THE ESPIRITU FAMILY
My Dad, Maximo Lactoen Espiritu and his brother, Dionicio Lactoen Espiritu, both immigrated to the USA from the Camiling, Tarlac, Philippines via a Chinese vessel to San Francisco in the early 1930s. The brothers and their cousin manong traveled and worked in the farm fields of Watsonville, Pajaro,
Salinas, Delano, Santa Maria, Yuma, and other parts of the West. However, Manong Eligio Espiritu, enlisted in the US Army and served in WWII (Berlin occupation), theKorean War, and stateside as a drill instructor. Maximo and Dionicio grew tired of the migrant farmworker lifestyle and both married and settled down in Watsonville. They harvested lettuce and helped grow the crops in the Pajaro and Salinas valleys. In the Winters they pruned apple trees. Max married a “white” Mexican woman named Isidra; Dionicio married a white woman named JoAnn.
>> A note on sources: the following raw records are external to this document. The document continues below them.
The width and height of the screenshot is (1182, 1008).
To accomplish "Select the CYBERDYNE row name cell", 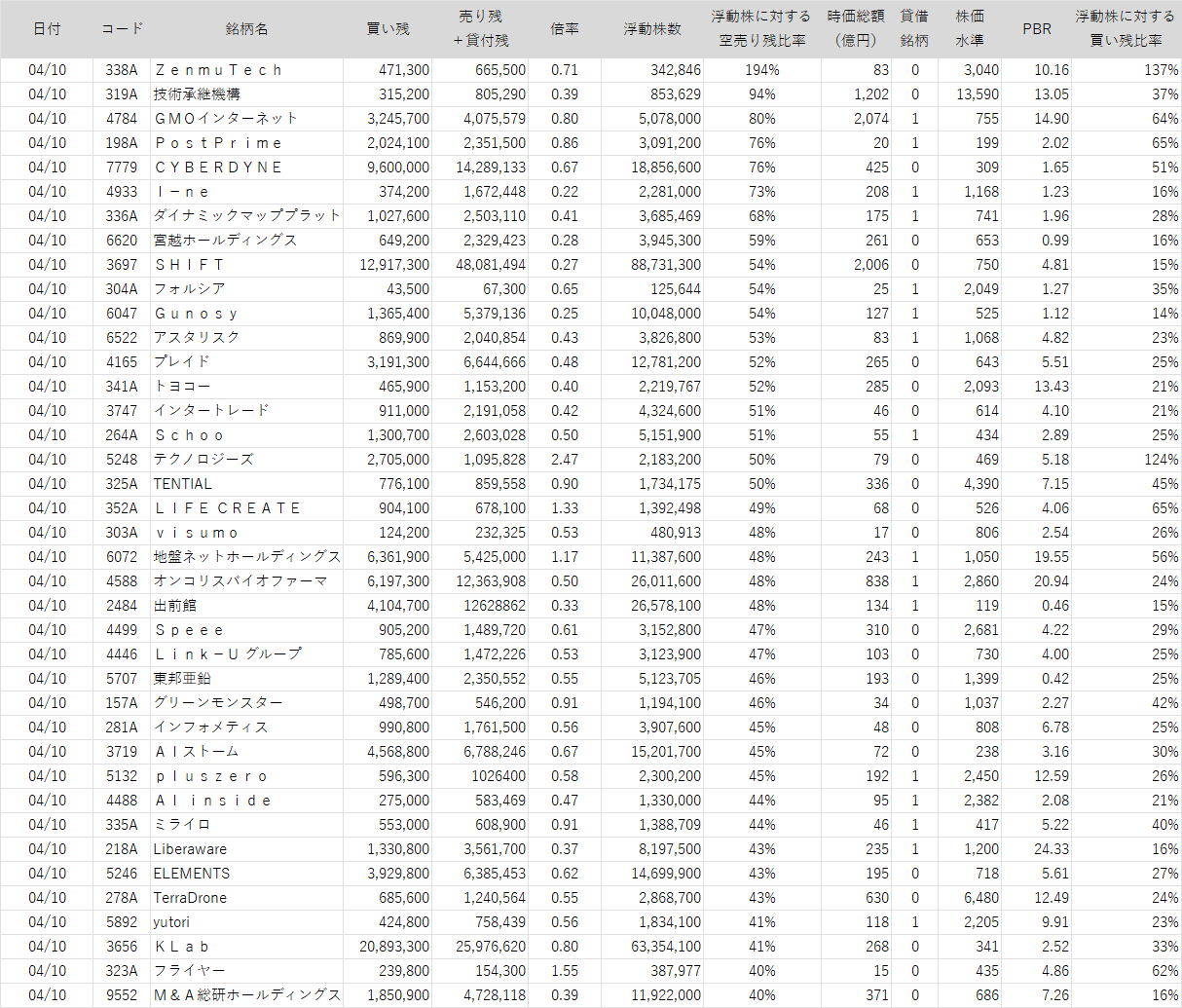I will (219, 168).
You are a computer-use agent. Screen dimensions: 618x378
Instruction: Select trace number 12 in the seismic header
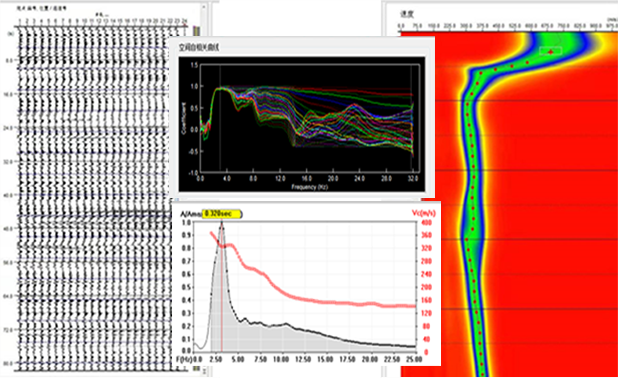coord(99,21)
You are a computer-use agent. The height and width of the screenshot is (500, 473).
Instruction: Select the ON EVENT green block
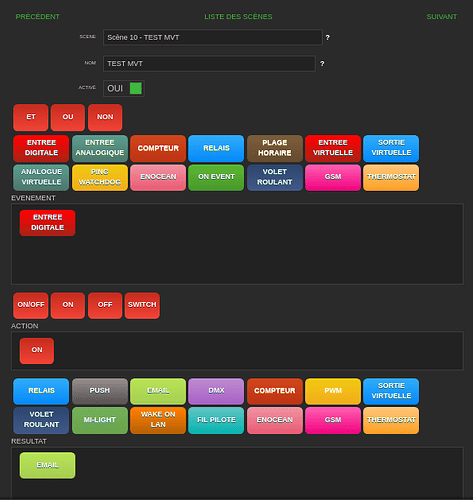[216, 177]
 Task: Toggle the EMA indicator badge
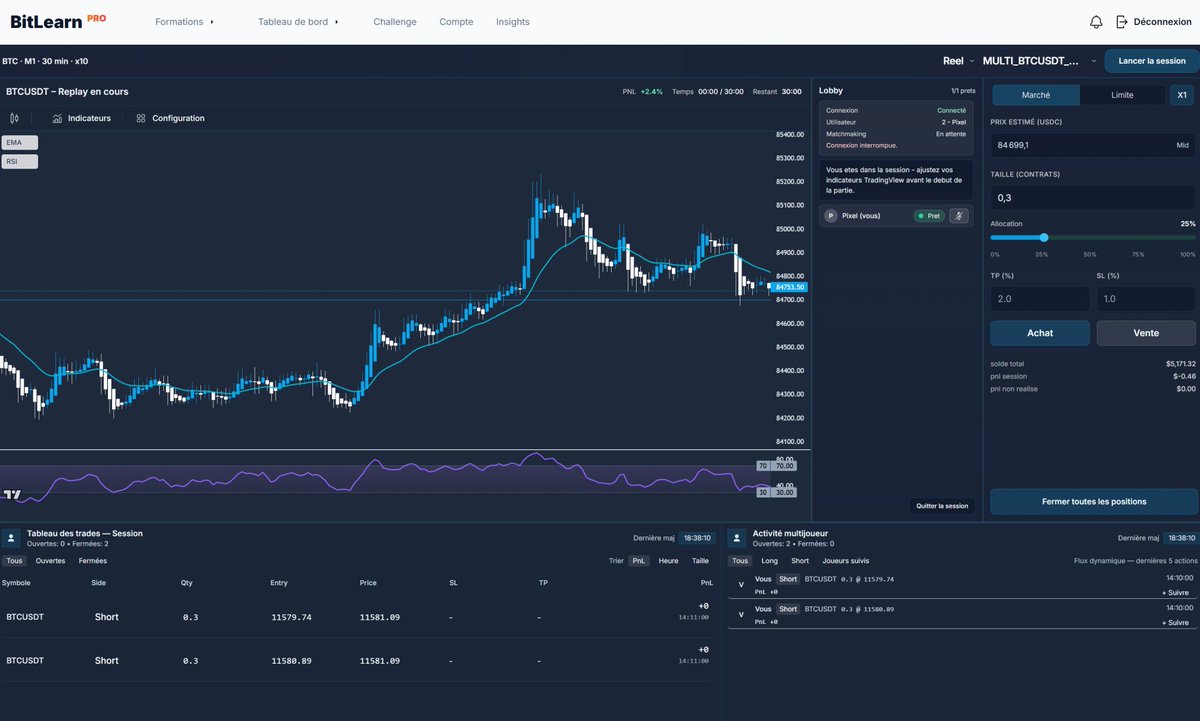[x=20, y=142]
Both couples married in New Mexico since it was illegal for interracial couples to marry in many states.
Dionicio was the first of the two brothers to buy a house. His had a small farm in Pajaro where he raised cattle, chickens, pigs, and sheep for slaughter. He also raised vegetables after his career as an irrigation specialist was ended by allergies to chemicals in the water. Max bought a house in Watsonville with mom helping by working in the cannery. The first child was born in 1952, then came the rest of us.
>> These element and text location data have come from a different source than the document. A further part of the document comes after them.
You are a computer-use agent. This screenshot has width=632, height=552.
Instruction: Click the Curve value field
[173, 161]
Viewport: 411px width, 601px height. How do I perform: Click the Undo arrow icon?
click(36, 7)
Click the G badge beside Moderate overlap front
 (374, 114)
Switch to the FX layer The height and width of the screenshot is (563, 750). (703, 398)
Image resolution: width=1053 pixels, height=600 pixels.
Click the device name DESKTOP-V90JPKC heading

Our Dad and Mom instilled the values of hard work and education. We all worked in the fields to earn money for future college. I personally worked in lettuce and strawberry crops and once had a mortifying and frightening experience being raided by immigration and asked about my papers. I learned about the old times from the elder manongs in the crew working the field. My brothers all played high school football and gained ‘All League’ Monterey Bay League status for Watsonville High School. Four of us graduated from college, two from Ivy League schools (Harvard and Princeton). My Manong Uncle Dionicio helped raise two of us when my Dad and Mom hit hard times.
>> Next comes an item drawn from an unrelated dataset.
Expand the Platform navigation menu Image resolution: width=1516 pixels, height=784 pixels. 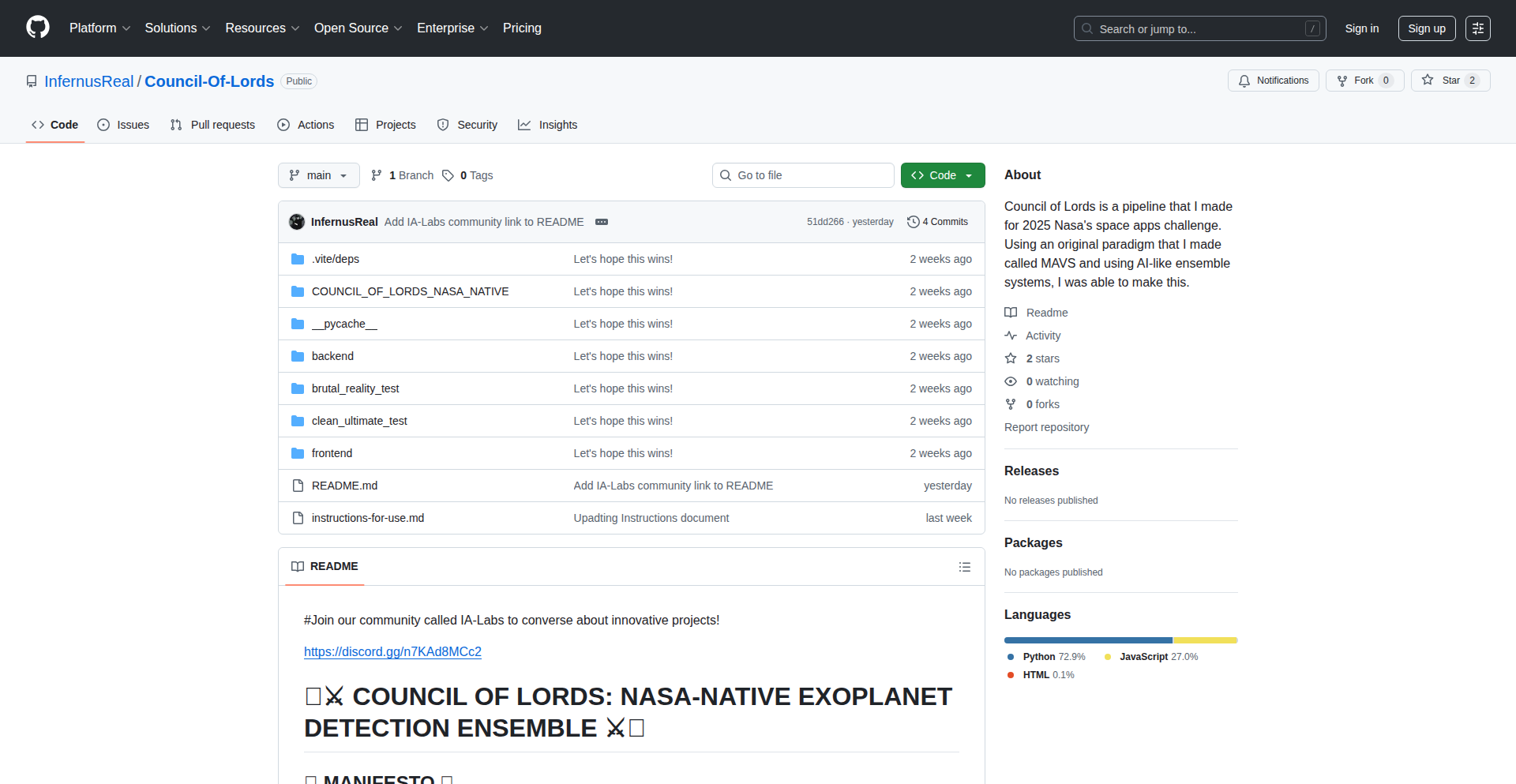[x=99, y=28]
We did learn some traditional Filipino practices while butchering pigs, sheep and cattle. Making dinuguan and rice was a family favorite. My Manong Dad and Uncle also participated raising/training chickens for fighting. My family memories are going to discrete fights and enjoying the fair-like foods of sweet rice, pancit noodles and lumpia. I am fortunate to have experienced the Filipino culture while growing up.